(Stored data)
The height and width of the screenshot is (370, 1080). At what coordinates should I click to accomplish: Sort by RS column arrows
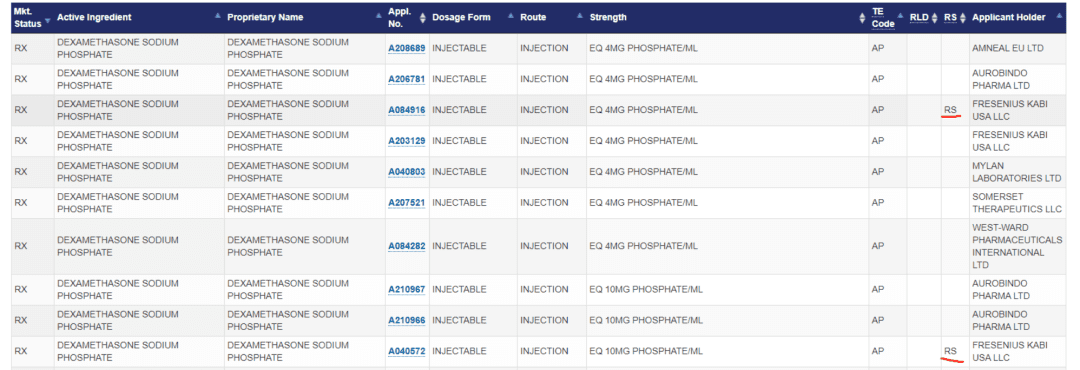[963, 18]
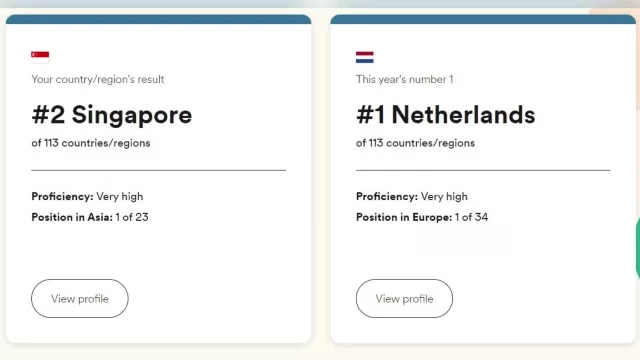Click 'of 113 countries/regions' under Singapore
The height and width of the screenshot is (360, 640).
[x=91, y=143]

**Exercise objective:**
Every entry above needs to be duplicated precisely, and none of the pictures should appear.

**Solved problem:**
The height and width of the screenshot is (370, 1080). At what coordinates should I click to accomplish: Sort by RS column arrows
[963, 18]
Click 'of 113 countries/regions' under Singapore
The height and width of the screenshot is (360, 640).
[x=91, y=143]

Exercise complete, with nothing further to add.